Work request: From the data that follows, set down exactly the lines from the one with "Click inside the" through the one with "Image resolution: width=821", counting both. Pictures stay out.

Available data:

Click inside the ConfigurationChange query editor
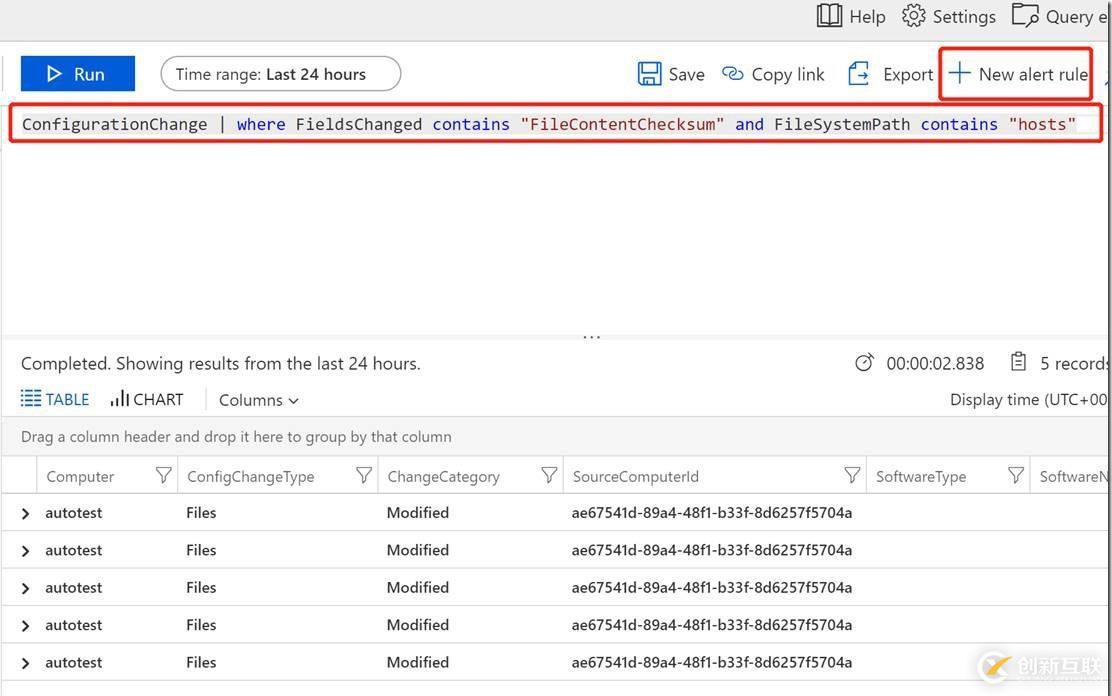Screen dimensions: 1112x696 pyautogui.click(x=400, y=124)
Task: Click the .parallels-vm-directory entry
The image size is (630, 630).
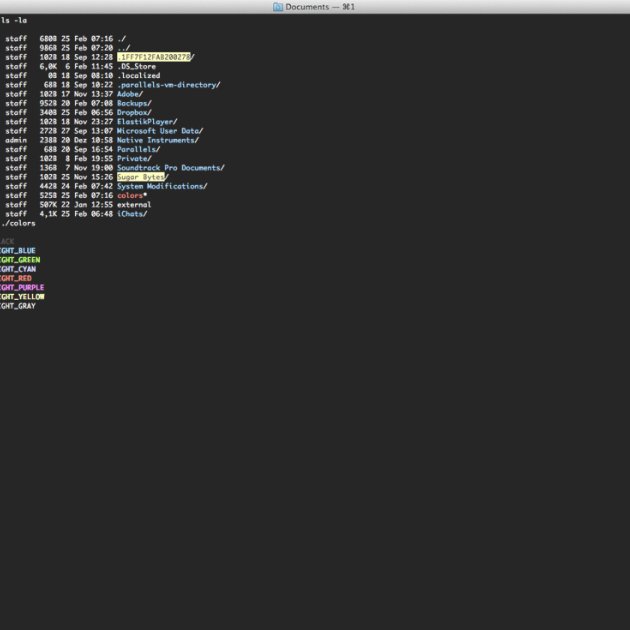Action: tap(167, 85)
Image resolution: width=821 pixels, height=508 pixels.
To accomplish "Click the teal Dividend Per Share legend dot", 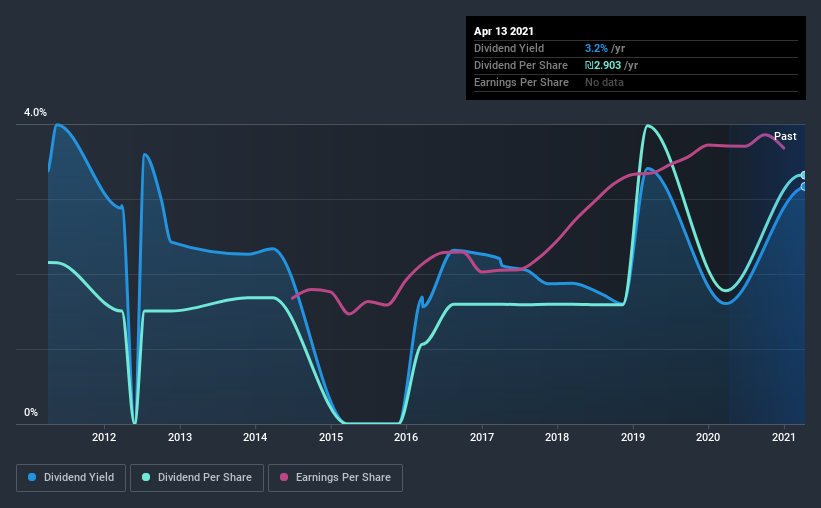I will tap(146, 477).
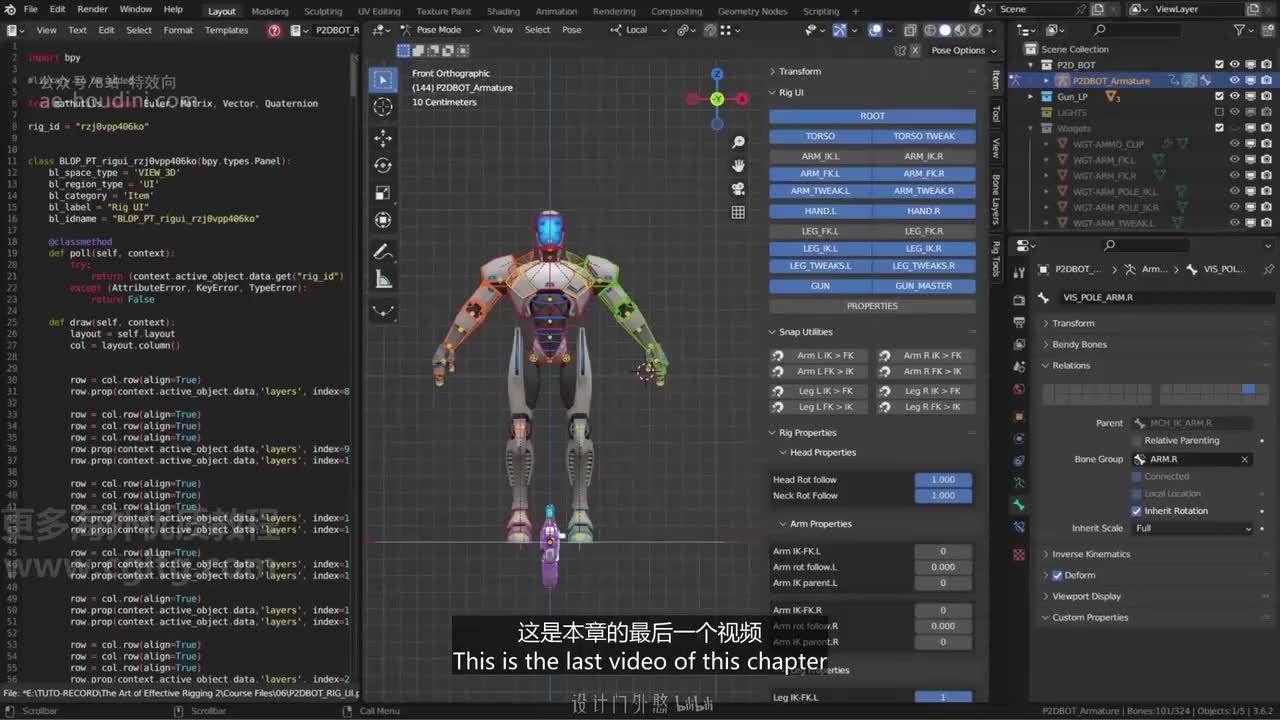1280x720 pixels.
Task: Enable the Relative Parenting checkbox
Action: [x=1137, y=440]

--

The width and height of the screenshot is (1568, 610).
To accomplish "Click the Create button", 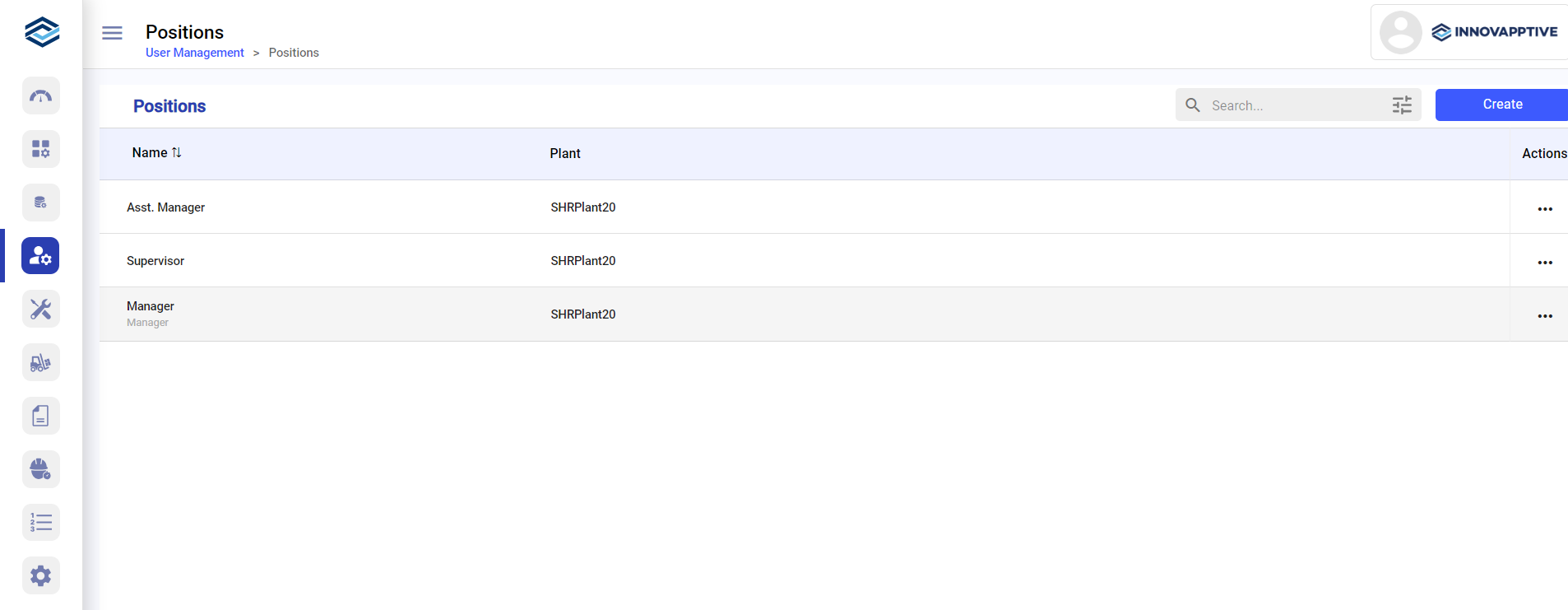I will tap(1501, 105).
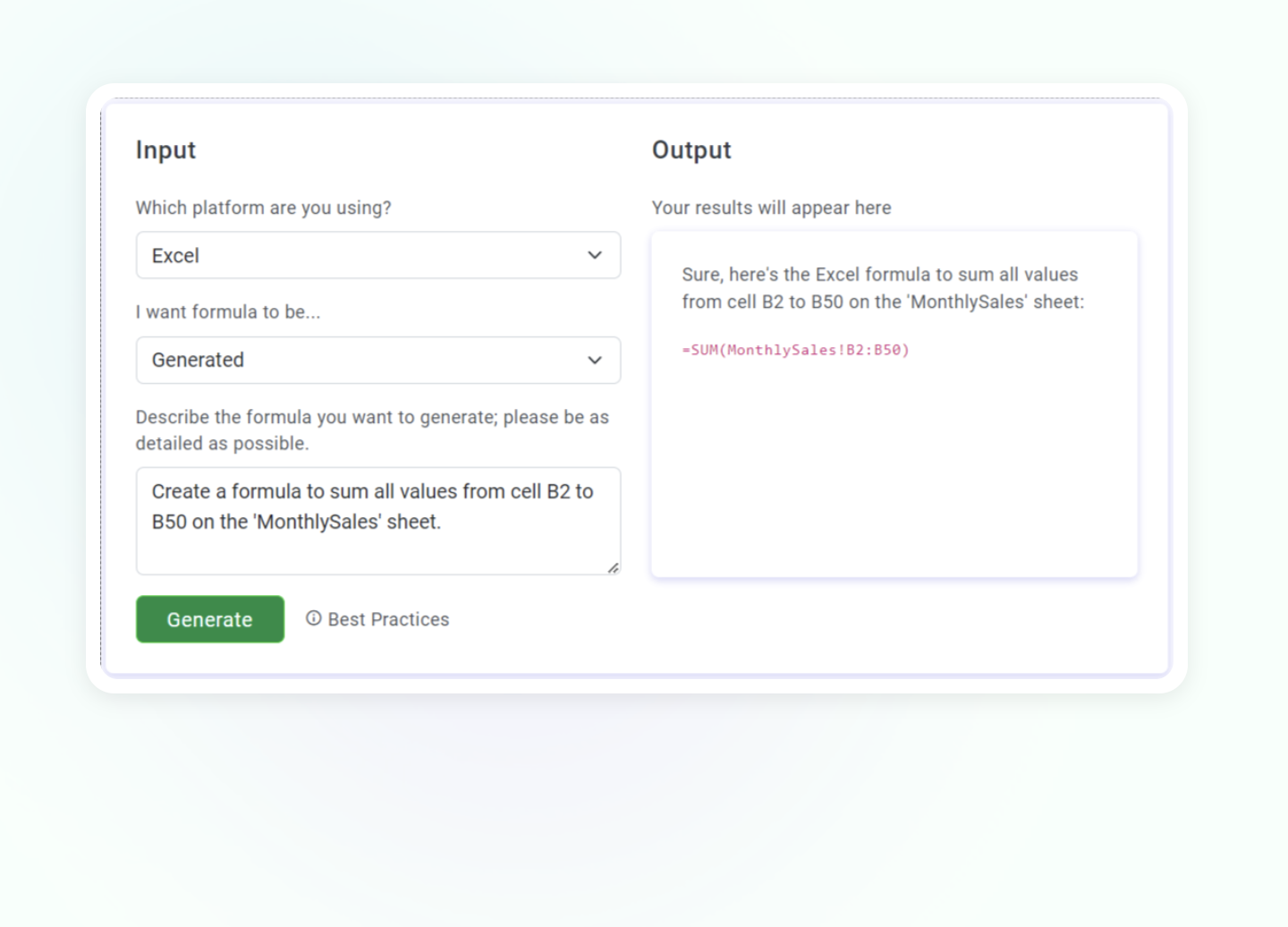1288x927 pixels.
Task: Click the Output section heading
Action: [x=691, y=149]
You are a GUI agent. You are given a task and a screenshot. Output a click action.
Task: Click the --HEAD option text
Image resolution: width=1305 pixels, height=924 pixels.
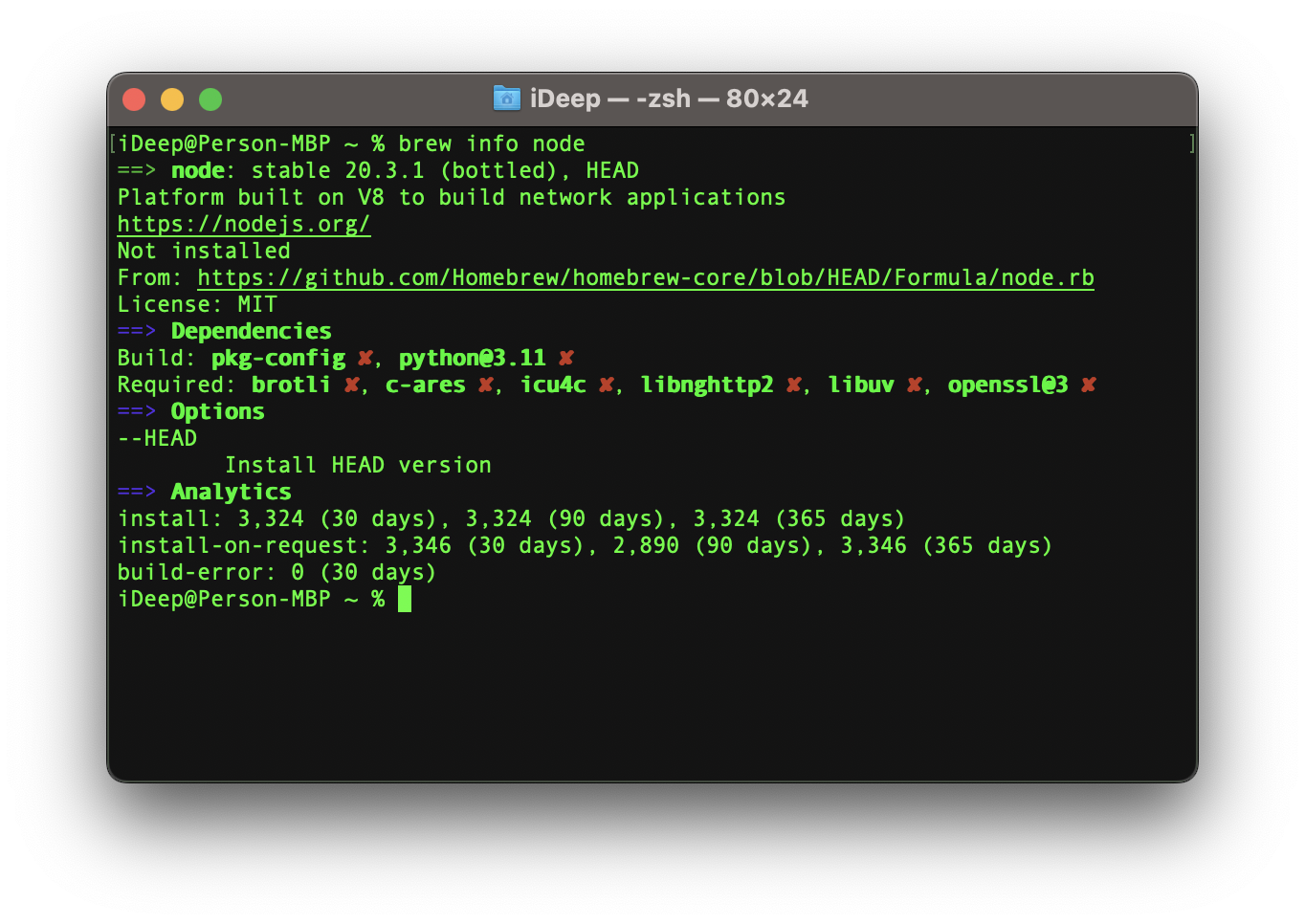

* * *

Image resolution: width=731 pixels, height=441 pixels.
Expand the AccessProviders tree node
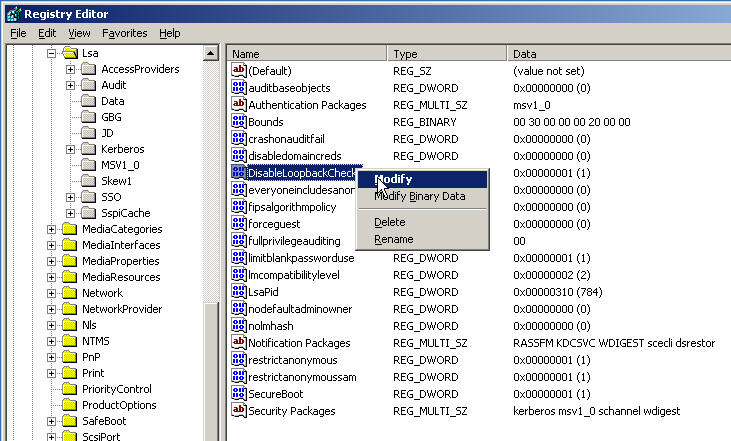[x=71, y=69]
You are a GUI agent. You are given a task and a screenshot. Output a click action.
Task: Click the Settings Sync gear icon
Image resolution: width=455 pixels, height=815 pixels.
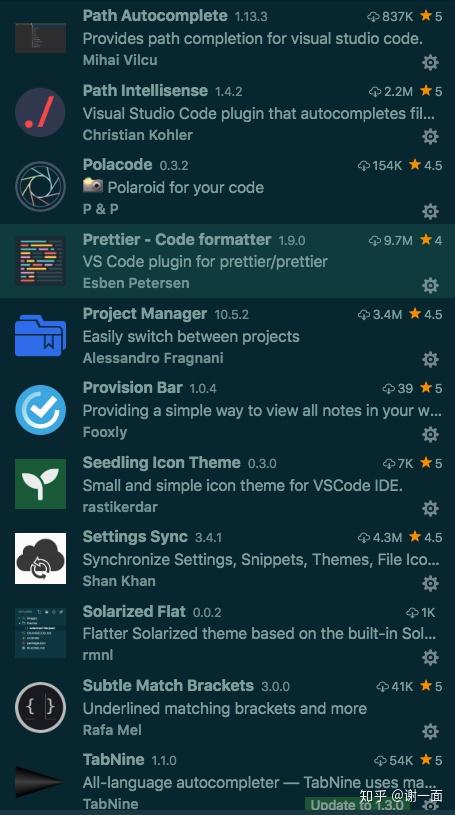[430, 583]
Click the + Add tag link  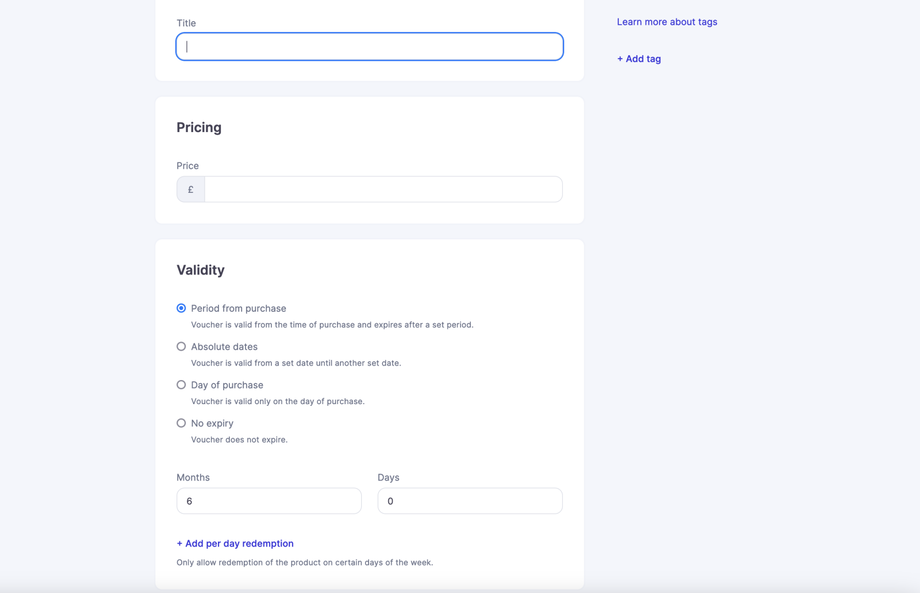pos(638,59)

Exercise answer:
Click inside the ConfigurationChange query editor
Screen dimensions: 1112x696 pyautogui.click(x=400, y=124)
Task: Click the .parallels-vm-directory entry
The image size is (630, 630).
Action: tap(167, 85)
Image resolution: width=821 pixels, height=508 pixels.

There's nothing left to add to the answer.